Regarding your question on costs, I would like to reformulate, on what are the incentives (there are some costs for using the protocol, 0,1% for minting/redeeming tokens).

 In the case of DoC, the volatility not wanted is give it away to BPRO holders (who are willing to get that free leverage).

 In the case of a black swan of a 90% percent crash in the price of BTC in 1 hour the system might have  a liquidation, in that case BPRO holders loose their BTC and the DOC holders receive rBTC equivalent to USD holding in DOC at the moment of liquidation. The model is high over collaterallizated. Before launching the protocol we runned thousands of simulations and set parameters highly conservative to avoid any liquidation scenario. Now the protocol is running in an alpha version, next version will avoid liquidations completely. But yes there is a black swan event scenario on which BPRO liquidation is possible. It is not ecommended to add a high proportion of your BTCs to the protocol if you are going to provide liquidity (the BPRO holders adds the líquidy to the protocol).

The model showed to be very robust. None of the mechanisms established to be activated in case of big BTC price crash were activated on the March 13 crash, the largest crash in price of BTC in a short period in the last 7 years. Other Stablecoins models backed by "crypto" crashed that day. Here more info about this: https://medium.com/moneyonchain/money-on-chain-march-13th-crypto-downfall-analysis-253e6b93a7df


> Usually the investors who don't fully understand the scheme. I talk from own experience when I invested in an early stablecoin (NuBit) via NuShare and got burned for my mistake to not study how it really works before putting money in. It worked pretty good until BTC went on a mega really and then it collapsed.

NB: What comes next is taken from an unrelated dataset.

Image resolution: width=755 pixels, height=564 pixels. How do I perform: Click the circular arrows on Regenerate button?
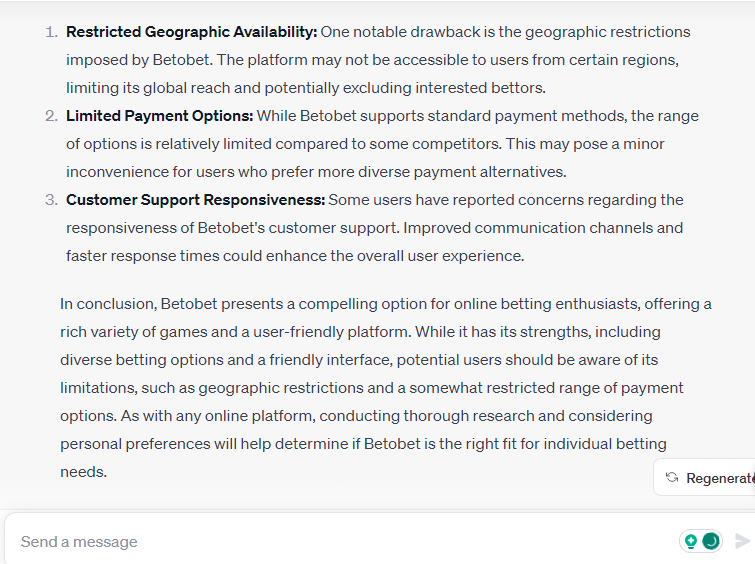[x=672, y=477]
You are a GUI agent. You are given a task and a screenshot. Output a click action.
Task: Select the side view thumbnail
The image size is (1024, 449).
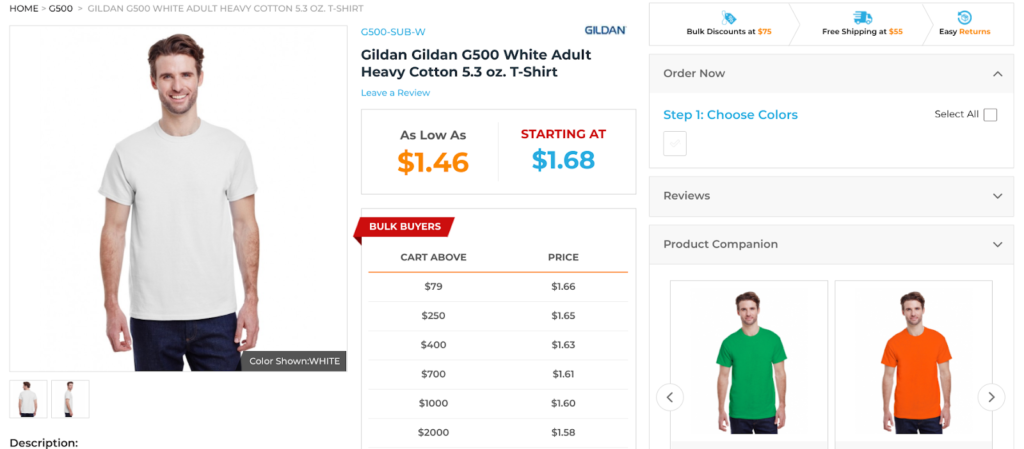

As mentioned, the protocol is highly colateralizated. The team been in Bitcoin space since early days. We know NuBit and we studied all models available before inventing our model. We simulated all bitcoin history past volatility. Even with higher volatility the model should have no problem in next crash after current bull run. I would say that main innovation in moneyonchain protocol is the financial model behind the protocol. Most risk on BTC price crashes is assumed by traders doing leveraged (BTCX) operations. And traders that do 2x leverage operations knows that if price of BTC goes down 50% the position will be liquidated. 
> 
> So please don't misunderstand me, I find stable coins an important instrument, and I don't know anything about DOC, so not implying anything, just genuinely interested in an answer to my above question (who pays the costs). The reason I count most stable coins as casino or max. as "another form of fiat" is because they are usually built on (for investors) hard to understand concepts (thus it is a high risk investment) and because they are not trust-minimized/decentralized (you have to trust the issuer/managers thus its just a private form of the FED). 

In the case of moneyonchain protocol the bitcoiners are the ones that mint the DoC or the BPRO or the BTCX. Bitcoiners interact with the protocol. The only way to mint DoC is for a user to send rBTC to the protocol. 

>This second element makes it also nearly guaranteed to fail once it becomes successful. Libra has shown how the government react when they felt challenged. Tether is still too small to be relevant for their attention but they will face a similar end IMO. The last holder will regret at some point realizing that 1 USDT is not 1 USD.

In case of Moneyonchain there is no bank accounts. Only bitcoin as collateral/protocol. Smart contracts are running on RSK network, secured by Bitcoin Miners.

There is two centralization points now: 
1) upgrades on the protocol
2) Oracles

Regarding 1 there is going to be an issuance of MoC tokens that will provide Decentralized governance on upgrades on the protocol (and other features, as holders being able to get most of the fees charged by the protocol for its usage, etc).

Regarding 2  Decentralized oracles will be launched in the following weeks. Current version are "semi Decentralized" (more than one node feeding prices to the protocol).